The figures for July and August were also revised upwards, to 236,000 and 227,000 job creations respectively. In total over these two months, 119,000 more jobs were created than initially announced.

These figures “signal a solid positive dynamic in employment growth”, underlines Rubeela Farooqi, economist for HFE.

However, she qualifies, emphasizing that “wages have decelerated and the unemployment rate has remained stable at its highest level since February 2022”, which could signal that the situation continues to rebalance.

The United States has experienced a significant labor shortage for two years, which has caused wages to soar, contributing to inflation. But by August, an influx of new workers had pushed the unemployment rate to 3.8%, its highest level since February 2022, suggesting that the situation could begin to rebalance.

Analysts, therefore, expected a slowdown in September, and were counting on 158,000 job creations, and a slight drop in unemployment, to 3.7%, according to the Briefing.com consensus.

Especially since the figures for the private sector alone, published on Wednesday, showed job creation halved compared to August, according to the monthly ADP/Stanford Lab survey.

This is the lowest rate of growth observed since January 2021 and it marks a “deepening of the slowdown”, which is accompanied by a “marked decline in the rate of growth of wages over the last twelve months”, commented the ADP chief economist, Nela Richardson.
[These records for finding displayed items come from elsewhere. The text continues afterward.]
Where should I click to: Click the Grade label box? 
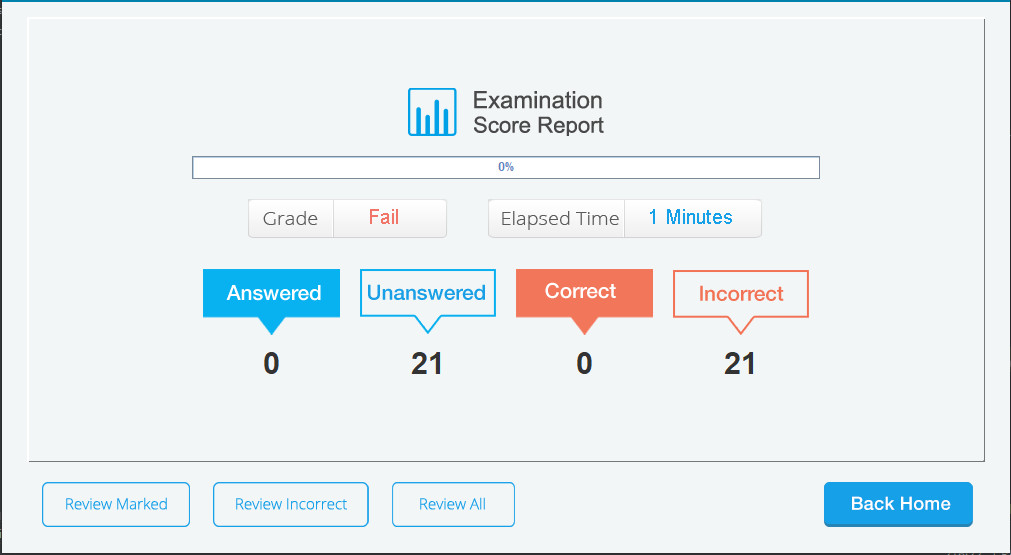[291, 219]
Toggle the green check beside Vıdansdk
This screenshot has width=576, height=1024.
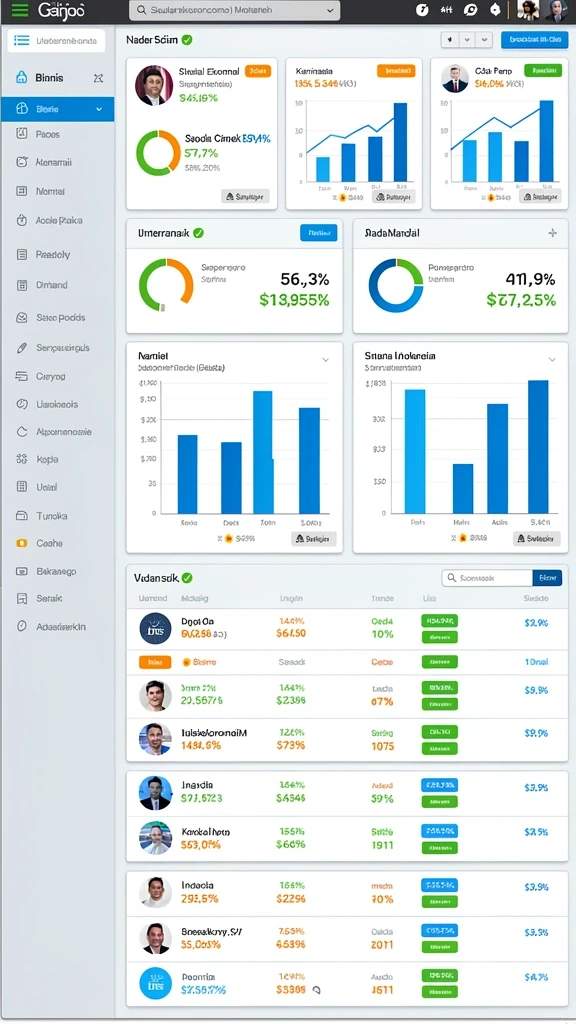[x=187, y=577]
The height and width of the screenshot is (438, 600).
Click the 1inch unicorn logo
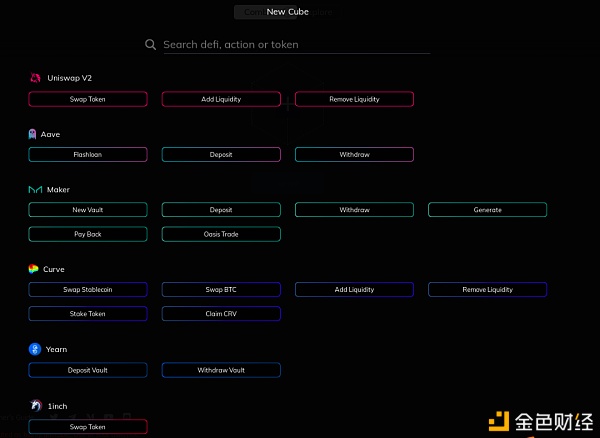(x=36, y=405)
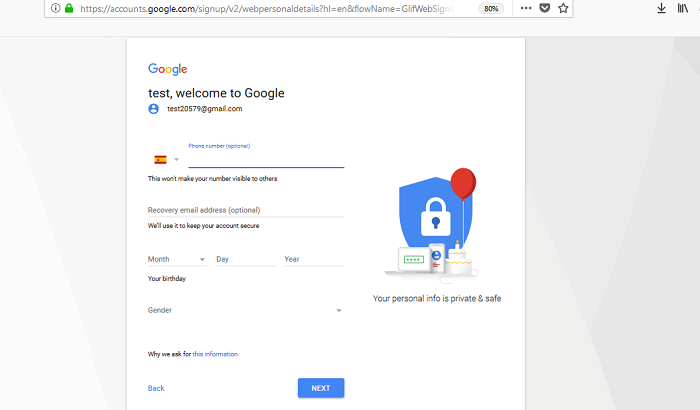Expand the Month dropdown
Image resolution: width=700 pixels, height=410 pixels.
(x=177, y=259)
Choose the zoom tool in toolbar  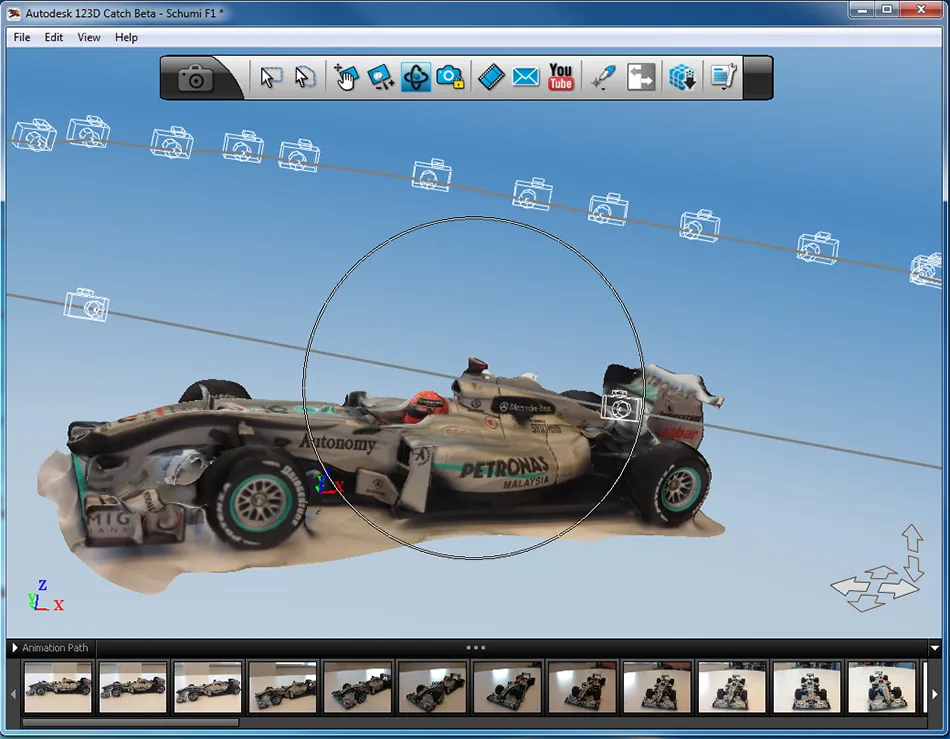380,78
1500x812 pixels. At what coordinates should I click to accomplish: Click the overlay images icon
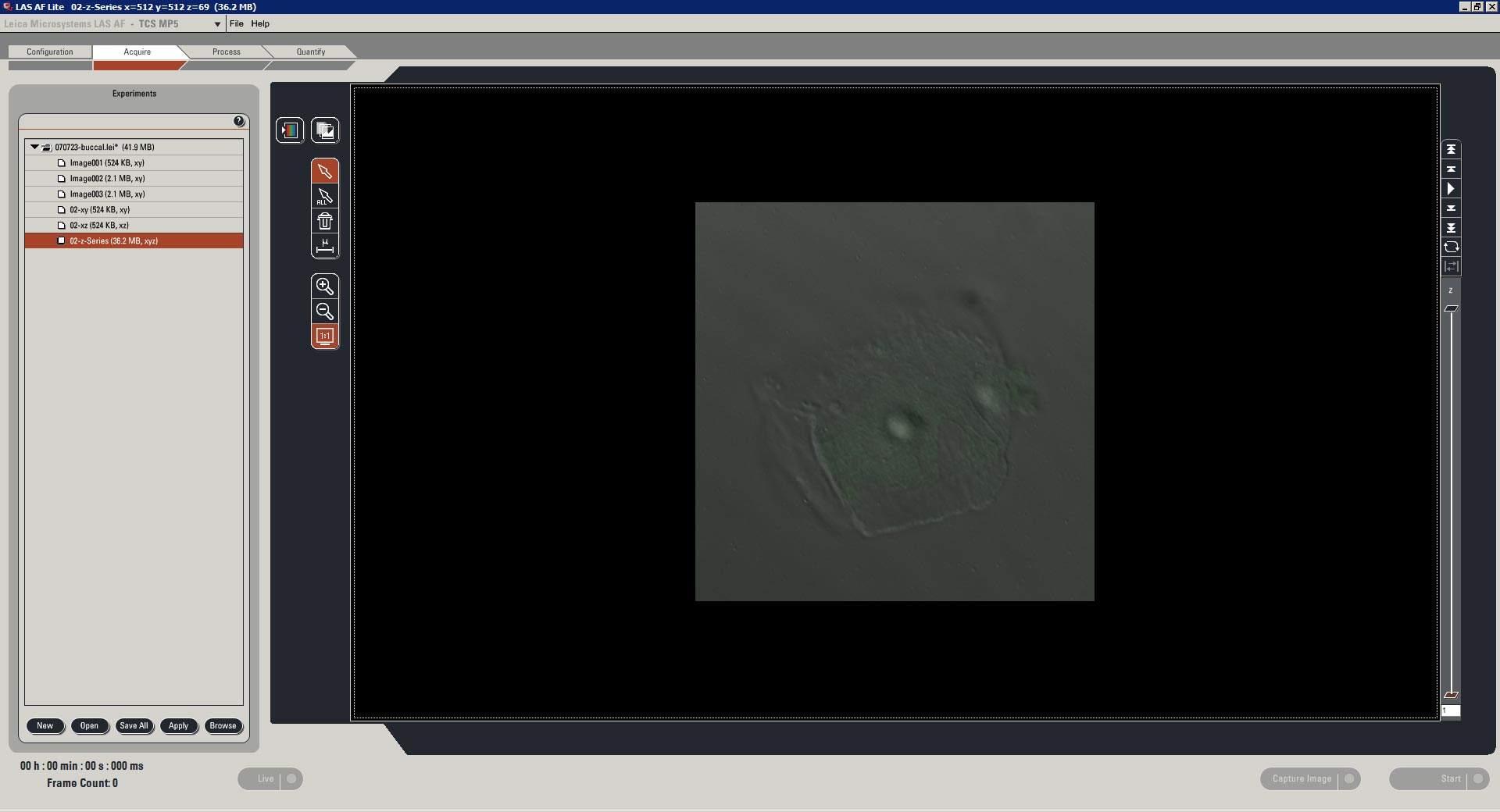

The signals are not all pointing in the same direction, however. The number of job vacancies jumped unexpectedly in late August to 9.6 million, according to data released Tuesday by the Labor Department in its JOLTS report.

This shows that the labor shortage remains strong, and could weigh in the balance in favor of an additional increase in rates from the American central bank (Fed).

The employment situation is in fact being watched very closely by the Fed, which is working to bring down inflation.

The president of the institution, Jerome Powell, traveled Monday to York, Pennsylvania, a city whose activity is mainly manufacturing, to meet economic players.

The majority said that recruitment difficulties remained their main concern.

Economic actors also cited, among their difficulties, inflation, or the rise in interest rates, which restricts their ability to invest and therefore to grow.